The study analyses the data collected in a database developed by UNCTAD that provides an overview of COVID-19 NTMs and their implications for trade. Understanding how the different nations in the world use NTMs, with their implications and the impact they have on trade, is essential for policymakers to make more effective use of them and to formulate effective development strategies to meet the Sustainable Development Goals Sustainable Development Goals (SDGs), the strategy adopted by United Nations in 2015 to end poverty, protect the planet and ensure that all people enjoy peace and prosperity by 2030. This because NTMs are critical elements of trade policy. Although often used for valid reasons, as they are useful tools to achieve legitimate objectives, NTMs are sometimes viewed with a myopic lens of instruments of protection of national self-interests.
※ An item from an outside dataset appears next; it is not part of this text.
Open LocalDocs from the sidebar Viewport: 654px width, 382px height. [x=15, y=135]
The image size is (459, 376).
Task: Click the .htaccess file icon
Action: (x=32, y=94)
The UNCTAD study concludes that although NTMs imposed during COVID-19 had many positive effects, they also had (or have the potential to produce) negative repercussions outside the territory of the country where they were adopted. This happens because the international trade community is highly interdependent and every action adopted in a national context can have far-reaching and wide-ranging implications. It is therefore important to compare the pros and cons of any trade measure, as well as to analyse them in comparison with other alternatives that can achieve similar results with minimal negative consequences. This is what the UNCTAD report basically does.